115ee) Schließlich ist der Senat davon überzeugt, dass der Beklagte die auf den Konten erkennbaren Bareinzahlungen zutreffend der Besteuerung unterworfen hat.
116Auf den Konten sind regelmäßige Bareinzahlungen erkennbar. Diese übersteigen die vom Beklagten angenommenen Beträge. Der Beklagte hat die Beträge um erkennbare Barauszahlungen gemindert. Die Klägerin hat sich darauf beschränkt zu behaupten sie habe regelmäßig darlehensweise Unterstützungsleistungen ihres Vaters und ihres Bruders erhalten, ohne diese mit Ausnahme von Beträgen i.H.v. 9.000 € näher dargelegt oder belegt zu haben.
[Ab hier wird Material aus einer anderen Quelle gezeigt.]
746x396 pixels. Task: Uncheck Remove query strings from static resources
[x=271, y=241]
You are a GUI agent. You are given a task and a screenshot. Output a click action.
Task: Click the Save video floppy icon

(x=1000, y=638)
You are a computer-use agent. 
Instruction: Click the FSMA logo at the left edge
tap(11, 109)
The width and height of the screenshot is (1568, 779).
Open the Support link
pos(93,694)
Der Vortrag, die häufigen Ein- und Auszahlungen beruhten auf ihrer Erkrankung, ist nicht nachvollziehbar. Vielmehr hätte es in diesem Fall nahegelegen wenn die Gänge zur Bank und die entsprechenden Ein- und Auszahlungen möglichst selten stattgefunden hätten.
117ff) Der Beklagte hat auch nicht das „für die Klägerin schlechteste Ergebnis“ der Besteuerung zugrunde gelegt.
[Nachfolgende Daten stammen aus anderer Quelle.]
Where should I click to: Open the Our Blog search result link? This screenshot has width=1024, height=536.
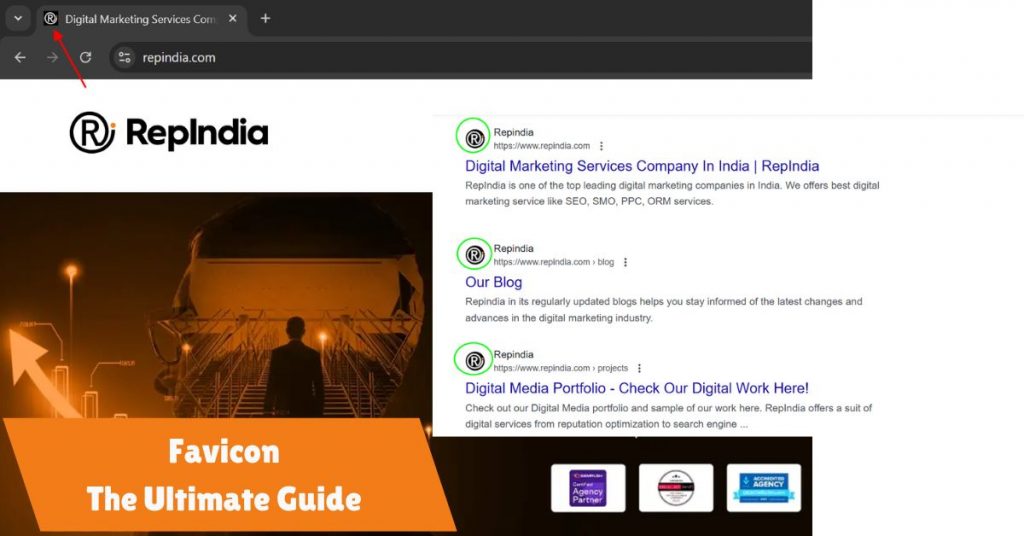493,282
118Vielmehr hat der Beklagte die Zahlungen der von der Klägerin benannten „Familienmitglieder“, abgesehen von den 9.000 €, von der Besteuerung ausgenommen und die Schätzung insoweit präzisiert. Ob diese Zahlungen durchgehend Darlehen oder Unterstützungsleistungen wegen finanzieller Schwierigkeiten der Klägerin darstellten ist - angesichts der erkennbaren Ausgaben der Klägerin für Kleidung, Schmuck, Kosmetik, etc. und der Möglichkeit, dass Beratungsentgelte nicht unmittelbar an die Klägerin selbst geflossen, sondern auch an andere - zweifelhaft, kann jedoch dahingestellt bleiben.
119Der Beklagte hat ferner erkennbare Betriebsausgaben berücksichtigt und weitere Betriebsausgaben zugunsten der Klägerin geschätzt.
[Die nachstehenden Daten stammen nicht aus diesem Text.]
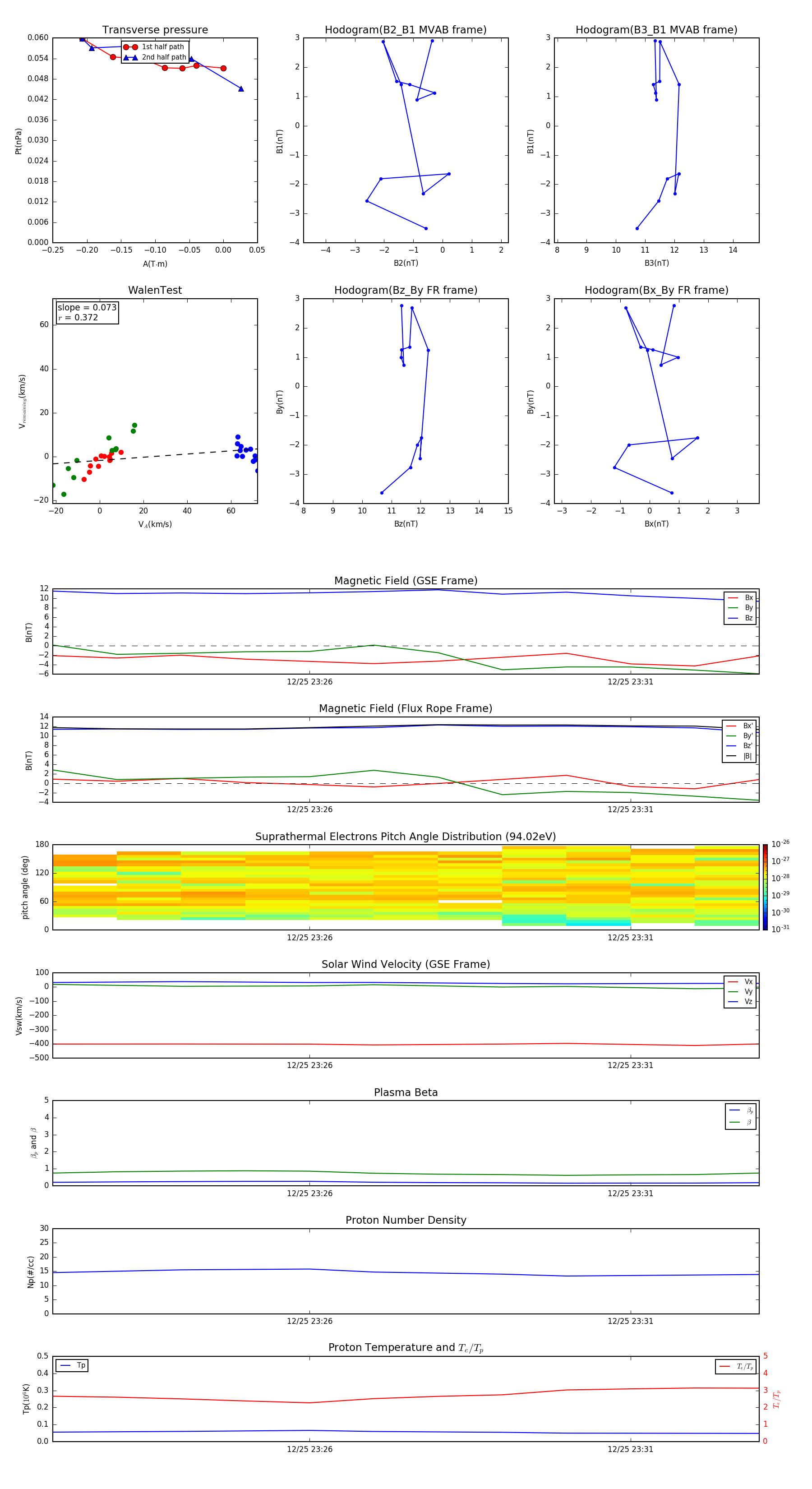Select the Suprathermal Electrons Pitch Angle Distribution title
This screenshot has height=1489, width=812.
[x=405, y=837]
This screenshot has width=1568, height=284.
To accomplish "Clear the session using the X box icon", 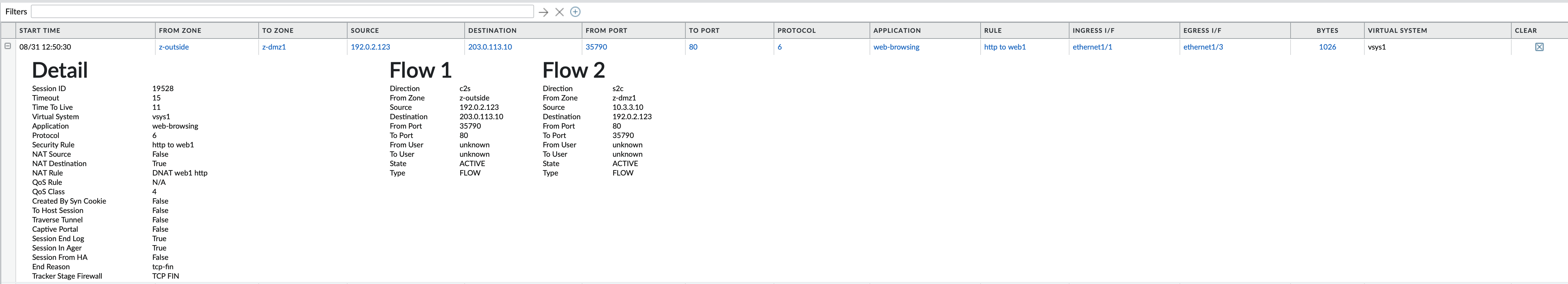I will coord(1539,47).
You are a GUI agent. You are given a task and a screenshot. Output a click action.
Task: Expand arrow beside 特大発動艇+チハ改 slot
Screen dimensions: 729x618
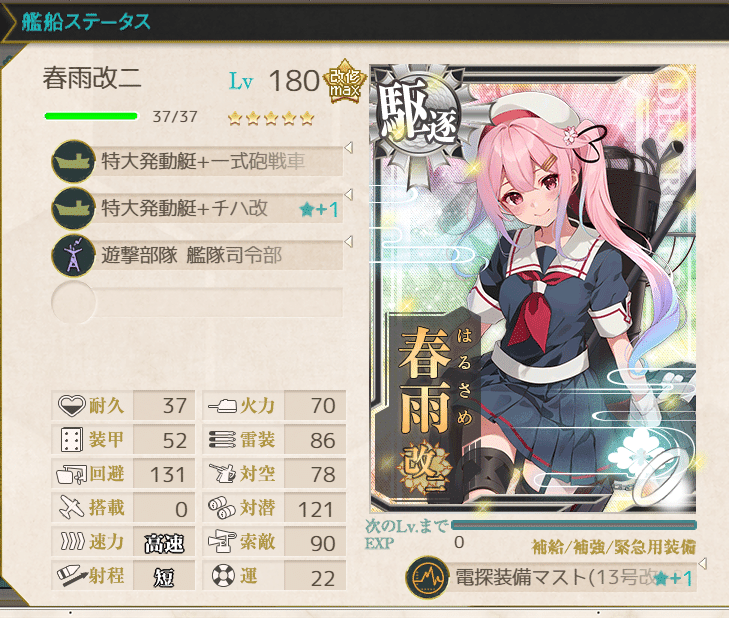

1202. Die durch Schätzung ermittelten Besteuerungsgrundlagen enthalten naturgemäß einen Unsicherheitsbereich, der vom Wahrscheinlichkeitsgrad der Schätzung abhängt. Eine genaue Bestimmung der Besteuerungsgrundlagen kann im Wege der Schätzung trotz Bemühens um Zuverlässigkeit jedoch allenfalls zufällig erreicht werden. Diese Unschärfe, die jeder Schätzung anhaftet, kann im Allgemeinen vernachlässigt werden. Soweit sie sich zu Ungunsten des Steuerpflichtigen auswirkt, muss er sie hinnehmen, zumal wenn er den Anlass für die Schätzung gegeben hat. Dabei ist im Streitfall zu berücksichtigen, dass die Klägerin sich darauf beschränkt hat einzelne Sachverhalte (teilweise widersprüchlich) zu behaupten und damit die Schätzung der Höhe nach anzugreifen. Sie selbst hat keine Erklärungen oder Gewinnermittlungen erstellt oder eine eigene Schätzung der des Beklagten gegenübergestellt.
121II. Die Kostenentscheidung beruht auf §§ 135 Abs. 1, 136 Abs. 1 Satz 3 FGO.